## [Task objective]
According to the Paul Tulane biography, what was Tulane University formerly known as?

## [Document segment]
# # #
Paul Tulane

Paul Tulane (May 10, 1801 March 27, 1887) was an American philanthropist and donor. Born in Cherry Valley, near Princeton, New Jersey, to a prominent French merchant family, Tulane made his fortune from a retail and dry goods company. Later, he became one of New Orleans' most prominent pro-confederate philanthropists and the namesake of Tulane University, formerly known as the Medical College of Louisiana.

Paul Tulane

Ancestry

Paul Tulane's paternal great-grandfather was Pierre Urbain Tulasne (born 1709, Hommes, Indre et Loire – died 1749, Rillé), a merchant and master butcher in Rillé, France.
# # #
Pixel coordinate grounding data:
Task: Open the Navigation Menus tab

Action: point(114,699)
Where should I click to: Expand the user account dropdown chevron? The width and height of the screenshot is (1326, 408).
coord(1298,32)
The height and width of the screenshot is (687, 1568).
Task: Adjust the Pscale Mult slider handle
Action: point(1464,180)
# # #
## [Task answer]
The Medical College of Louisiana.